In the end, the rebirth we experience at Eastre and the wonderful renewal of our life at the New Year (and we know of no tradition in which this powerfully personal sense of renewal with the year is so profound as in the Filianic faith) is brought about by Dea Herself, and by the perfect Sacrifice of the Daughter, not by our small actions.
As it says in the Scriptures:
Of mine own self I can accomplish nothing,
Only so far as You are acting through me.
Our Moura disciplines are simply the enactment of willingness and surrender that allows Dea to Act in us.

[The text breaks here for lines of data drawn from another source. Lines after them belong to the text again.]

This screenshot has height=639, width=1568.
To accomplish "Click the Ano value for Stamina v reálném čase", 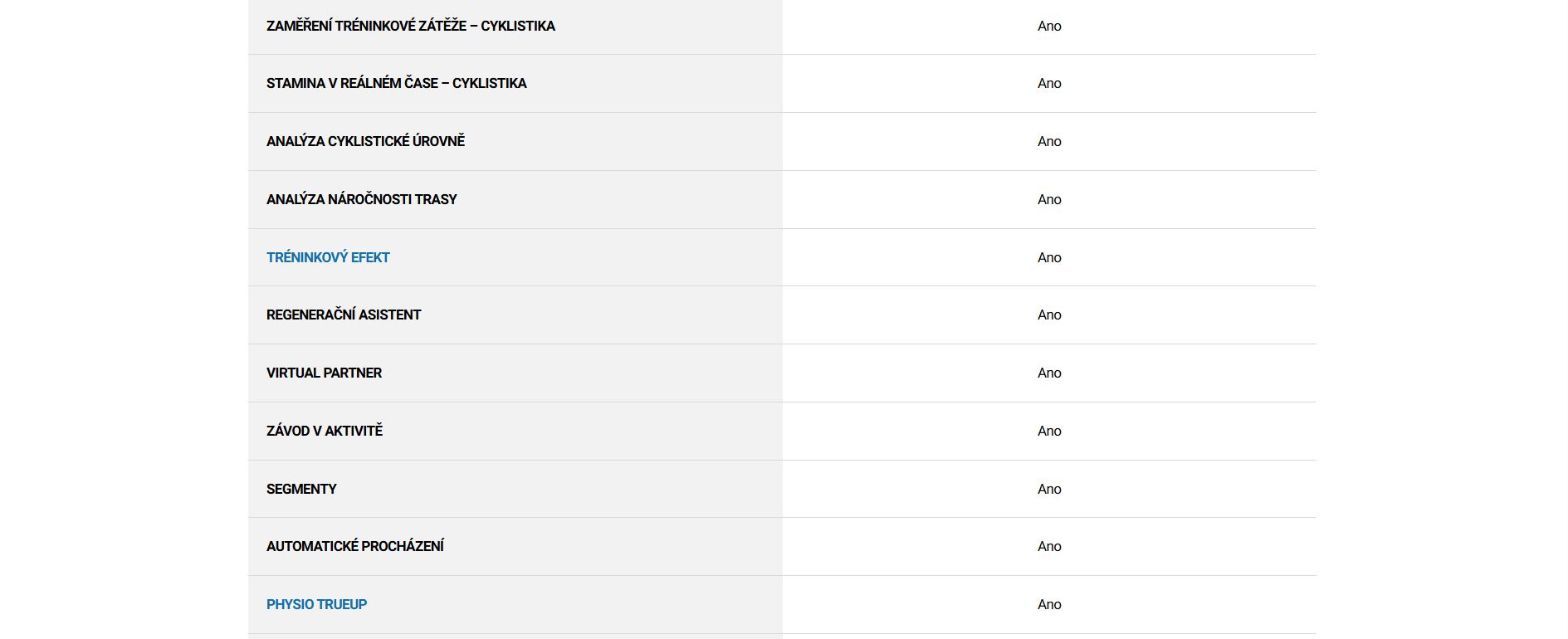I will [x=1049, y=83].
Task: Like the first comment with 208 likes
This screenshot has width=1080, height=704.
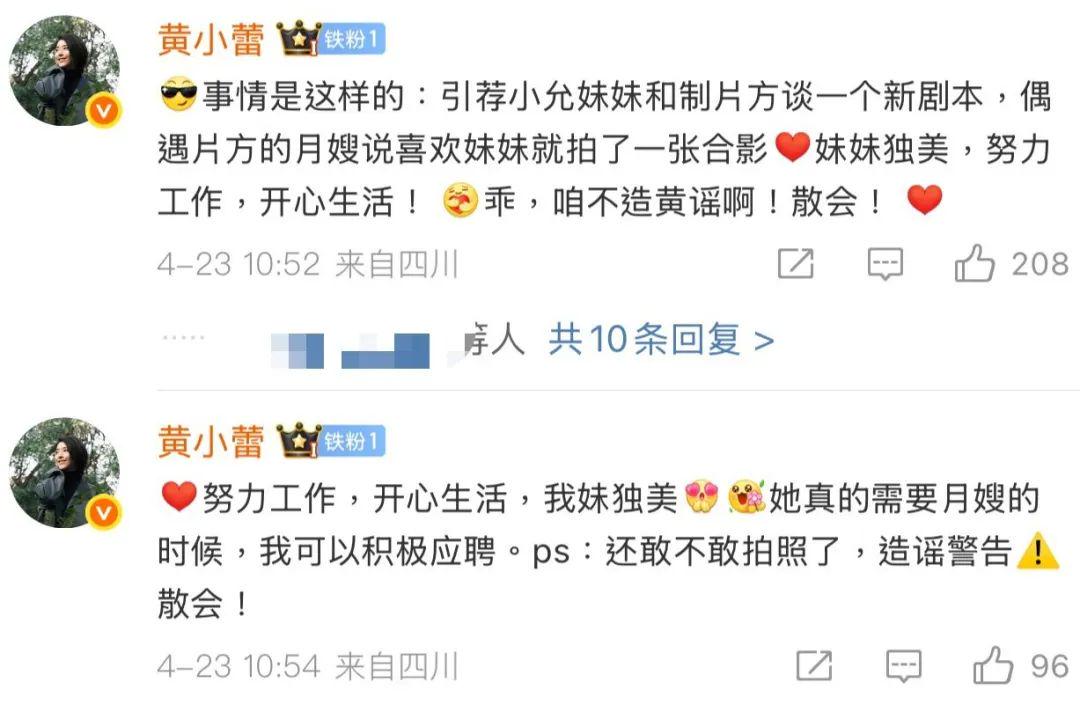Action: tap(974, 263)
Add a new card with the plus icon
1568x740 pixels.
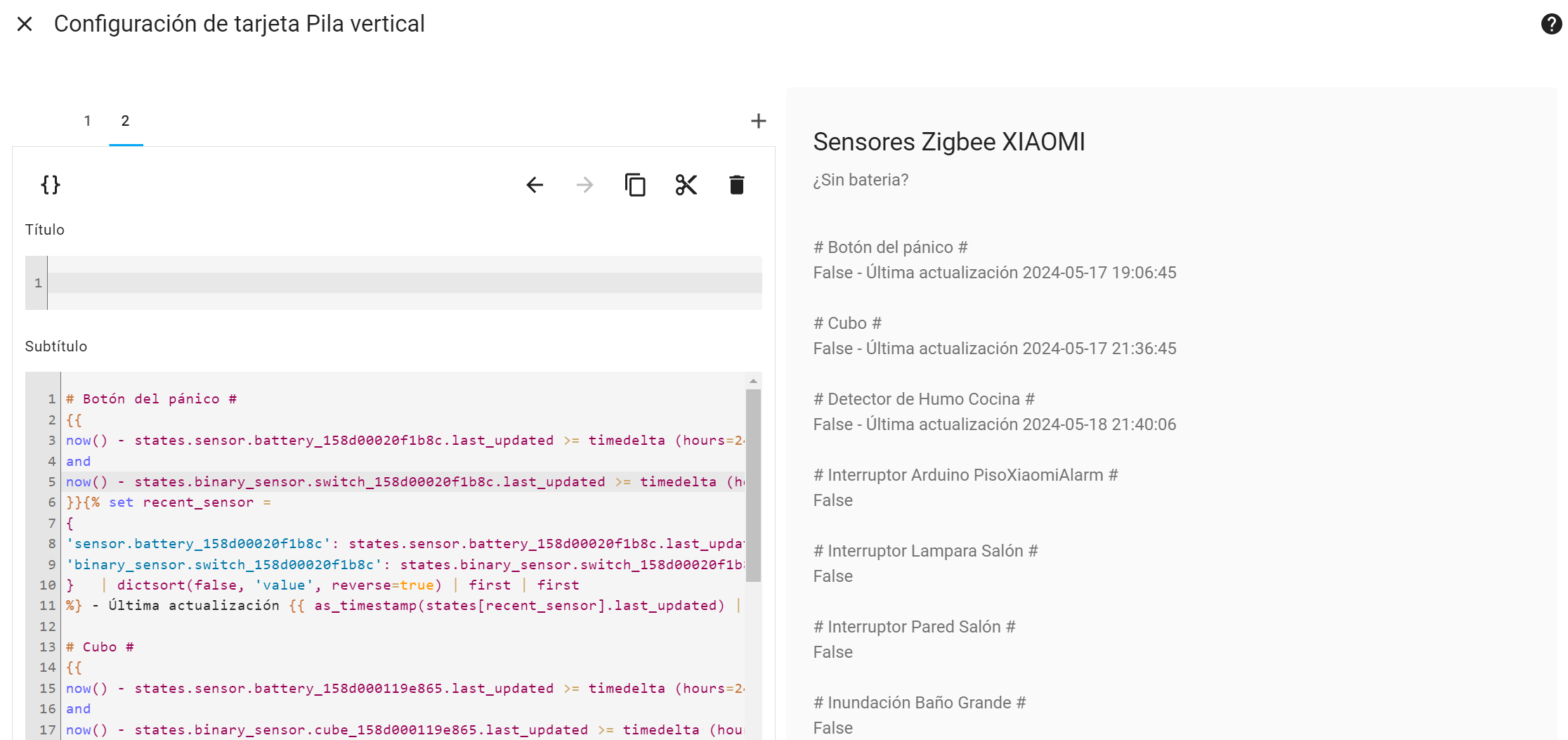pyautogui.click(x=759, y=120)
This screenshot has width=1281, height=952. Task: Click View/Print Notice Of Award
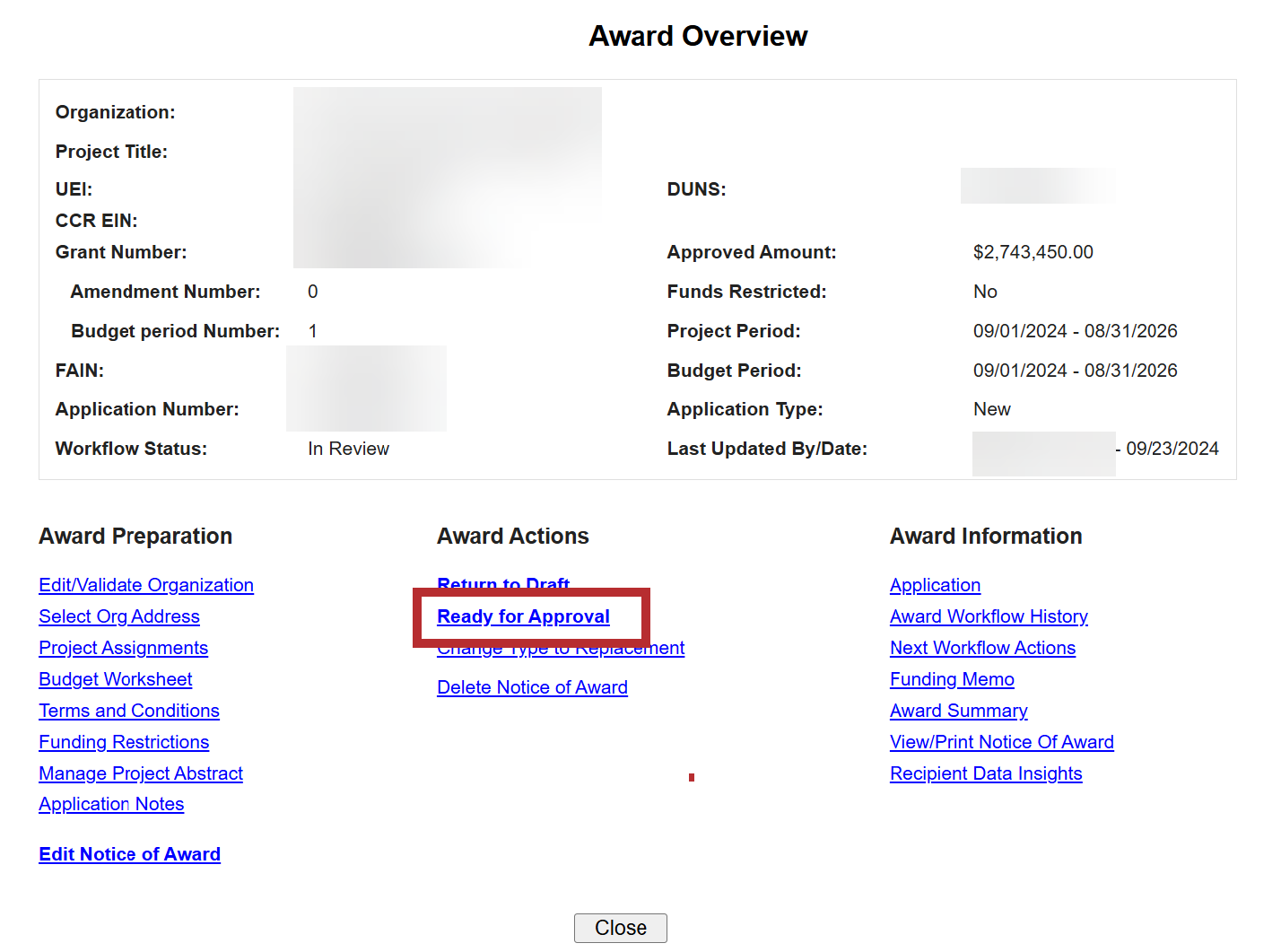click(x=1001, y=742)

In a certain sense, Moura is a "time out of time" – the fifth of four (seasons), and the thirteenth of twelve (months). It is the exception to worldly rules. This "exceptionality" of Moura is also expressed in its directional symbolism. While the four seasons correspond to the four cardinal horizontal directions, Moura exists literally in a different dimension, the vertical.
The vertical dimension, in relation to the horizontal world, refers to that which lies either "above" or "below" it – to Heaven and the spiritual worlds, and also to the dark lower regions of being. In Moura we use our human power of choice to transcend our worldly nature, rising above the material plane, but also it is on the last day of Moura that Our Lady descends below the world into "the nethermost regions and the regions of death."
The true "time out of time" comes immediately after Moura, on the Day that Has No Date – the Hiatus between the end of the old year and the beginning of the new, when the Daughter hangs slain upon the World Pillar.
Moura leads us and prepares us, toward Her death and that terrible day without Her, and the threefold Rebirth that will follow it – of the Daughter, of the world, and of ourselves.
Moura Eve – Brighe 28th/February 19th: Pre-Moura feasting. The Filianic "Mardi Gras".
Moura Day – Moura 1st/February 20th: The first day of Moura. Kept by some as a full fast.
Med Moura – Moura 14th/March 5th (4th on leap years): A break from Moura abstinence and discipline. Feast day and also a day for celebrating mothers and spiritual or art-mistresses.
Kala – Moura 28th/March 19th (18th on leap years): Last day of the year, first day of Eastre. The Day of the Death of Our Lady.